Better Qwen3VL chat template.

alcoftTAO · alcoftTAO · commit 1d41825851d3 · 2025-11-05T19:26:38.000+01:00
diff --git a/llama_cpp/llama_chat_format.py b/llama_cpp/llama_chat_format.py
@@ -2800,6 +2800,7 @@ def __init__(self, clip_model_path: str, verbose: bool = True):
         self._mtmd_cpp = mtmd_cpp
         self._exit_stack = ExitStack()
         self.mtmd_ctx: Optional[mtmd_cpp.mtmd_context_p] = None
+        self.extra_template_arguments: dict[str, Any] = {}
 
         if not os.path.exists(clip_model_path):
             raise ValueError(f"Clip model path does not exist: {clip_model_path}")

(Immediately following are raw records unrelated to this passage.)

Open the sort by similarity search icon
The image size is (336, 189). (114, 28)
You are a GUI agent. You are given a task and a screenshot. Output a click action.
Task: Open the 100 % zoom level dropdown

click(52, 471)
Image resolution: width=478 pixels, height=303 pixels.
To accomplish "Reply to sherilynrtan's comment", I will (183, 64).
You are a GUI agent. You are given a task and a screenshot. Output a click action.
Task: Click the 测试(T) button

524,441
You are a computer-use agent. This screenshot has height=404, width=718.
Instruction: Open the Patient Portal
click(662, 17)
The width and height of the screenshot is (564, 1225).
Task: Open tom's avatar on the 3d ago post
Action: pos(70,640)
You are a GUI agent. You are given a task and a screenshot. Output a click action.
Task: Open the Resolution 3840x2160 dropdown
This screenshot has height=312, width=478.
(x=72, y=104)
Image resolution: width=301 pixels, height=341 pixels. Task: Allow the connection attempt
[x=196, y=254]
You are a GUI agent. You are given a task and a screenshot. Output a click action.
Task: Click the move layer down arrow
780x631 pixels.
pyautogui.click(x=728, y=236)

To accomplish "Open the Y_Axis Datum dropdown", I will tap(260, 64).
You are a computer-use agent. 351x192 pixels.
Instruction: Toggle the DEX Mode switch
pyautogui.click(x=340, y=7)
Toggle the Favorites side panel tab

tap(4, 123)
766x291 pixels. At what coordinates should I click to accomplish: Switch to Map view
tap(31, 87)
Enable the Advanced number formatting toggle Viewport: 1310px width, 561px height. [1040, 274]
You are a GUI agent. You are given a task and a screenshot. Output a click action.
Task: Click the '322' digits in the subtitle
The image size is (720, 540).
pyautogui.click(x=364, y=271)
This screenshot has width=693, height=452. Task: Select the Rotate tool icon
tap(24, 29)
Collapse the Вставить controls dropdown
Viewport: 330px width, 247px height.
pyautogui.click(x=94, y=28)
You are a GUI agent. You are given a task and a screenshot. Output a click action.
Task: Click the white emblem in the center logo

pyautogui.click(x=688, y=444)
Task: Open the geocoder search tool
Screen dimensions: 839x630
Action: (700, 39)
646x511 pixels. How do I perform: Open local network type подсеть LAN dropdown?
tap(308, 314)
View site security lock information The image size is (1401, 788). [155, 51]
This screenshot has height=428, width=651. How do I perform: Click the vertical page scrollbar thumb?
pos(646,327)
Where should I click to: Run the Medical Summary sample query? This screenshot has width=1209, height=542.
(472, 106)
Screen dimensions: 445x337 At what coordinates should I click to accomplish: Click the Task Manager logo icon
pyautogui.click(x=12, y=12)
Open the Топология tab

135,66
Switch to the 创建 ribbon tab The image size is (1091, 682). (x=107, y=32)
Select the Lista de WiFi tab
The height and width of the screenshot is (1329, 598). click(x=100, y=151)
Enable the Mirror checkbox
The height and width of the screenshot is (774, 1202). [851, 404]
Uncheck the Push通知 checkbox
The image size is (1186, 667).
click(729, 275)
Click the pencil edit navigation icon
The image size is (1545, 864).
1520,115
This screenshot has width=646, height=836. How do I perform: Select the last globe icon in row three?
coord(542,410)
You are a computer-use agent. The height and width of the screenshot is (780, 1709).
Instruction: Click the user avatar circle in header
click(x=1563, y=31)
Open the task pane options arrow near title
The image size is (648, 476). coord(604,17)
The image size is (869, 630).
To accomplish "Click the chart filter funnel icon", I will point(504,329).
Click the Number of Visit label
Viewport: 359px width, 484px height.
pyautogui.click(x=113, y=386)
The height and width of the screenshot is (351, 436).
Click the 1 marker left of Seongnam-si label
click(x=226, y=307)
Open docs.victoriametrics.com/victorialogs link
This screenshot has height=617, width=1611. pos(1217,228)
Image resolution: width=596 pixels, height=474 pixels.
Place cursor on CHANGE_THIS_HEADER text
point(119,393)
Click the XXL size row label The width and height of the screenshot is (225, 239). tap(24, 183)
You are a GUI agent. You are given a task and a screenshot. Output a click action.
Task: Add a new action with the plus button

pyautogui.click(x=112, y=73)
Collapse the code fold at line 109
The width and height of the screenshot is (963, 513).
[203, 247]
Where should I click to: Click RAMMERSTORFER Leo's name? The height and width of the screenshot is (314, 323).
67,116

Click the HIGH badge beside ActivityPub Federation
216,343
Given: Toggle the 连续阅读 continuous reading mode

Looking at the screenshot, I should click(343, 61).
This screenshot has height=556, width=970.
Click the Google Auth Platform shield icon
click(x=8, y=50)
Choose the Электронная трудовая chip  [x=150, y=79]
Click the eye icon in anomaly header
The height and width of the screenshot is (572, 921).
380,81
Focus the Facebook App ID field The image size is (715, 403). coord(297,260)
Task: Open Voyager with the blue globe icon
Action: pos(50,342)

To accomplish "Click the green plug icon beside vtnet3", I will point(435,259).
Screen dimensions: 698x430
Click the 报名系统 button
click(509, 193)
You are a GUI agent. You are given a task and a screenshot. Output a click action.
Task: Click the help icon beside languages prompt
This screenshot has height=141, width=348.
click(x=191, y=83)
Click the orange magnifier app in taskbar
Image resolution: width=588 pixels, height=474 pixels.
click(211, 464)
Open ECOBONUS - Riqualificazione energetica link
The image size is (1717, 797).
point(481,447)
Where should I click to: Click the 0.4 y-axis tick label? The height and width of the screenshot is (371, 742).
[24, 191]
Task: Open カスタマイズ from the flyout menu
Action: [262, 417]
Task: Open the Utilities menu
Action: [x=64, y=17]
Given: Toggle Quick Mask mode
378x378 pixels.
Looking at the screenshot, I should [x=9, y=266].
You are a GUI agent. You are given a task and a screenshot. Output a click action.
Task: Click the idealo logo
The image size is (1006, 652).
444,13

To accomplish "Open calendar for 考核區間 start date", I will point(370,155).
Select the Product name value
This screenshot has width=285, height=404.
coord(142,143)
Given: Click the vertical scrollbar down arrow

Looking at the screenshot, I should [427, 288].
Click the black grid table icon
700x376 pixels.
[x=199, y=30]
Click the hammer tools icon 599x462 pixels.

@@ -2931,9 +2932,11 @@ def __call__(
         # Replace image URLs with media markers in the template
         text = template.render(
             messages=messages,
+            tools=tools,
             add_generation_prompt=True,
             eos_token=llama.detokenize([llama.token_eos()]),
             bos_token=llama.detokenize([llama.token_bos()]),
+            **self.extra_template_arguments
         )
 
         # Replace image URLs in text with media markers
@@ -3696,61 +3699,101 @@ def __call__(self, **kwargs):
 
 
 class Qwen3VLChatHandler(Llava15ChatHandler):
-    DEFAULT_SYSTEM_MESSAGE = "You are a helpful assistant."
-
-    CHAT_FORMAT_BASE = (
-        "{% set image_count = namespace(value=0) %}"
-        "{% for message in messages %}"
-        "{% if loop.first and message['role'] != 'system' %}"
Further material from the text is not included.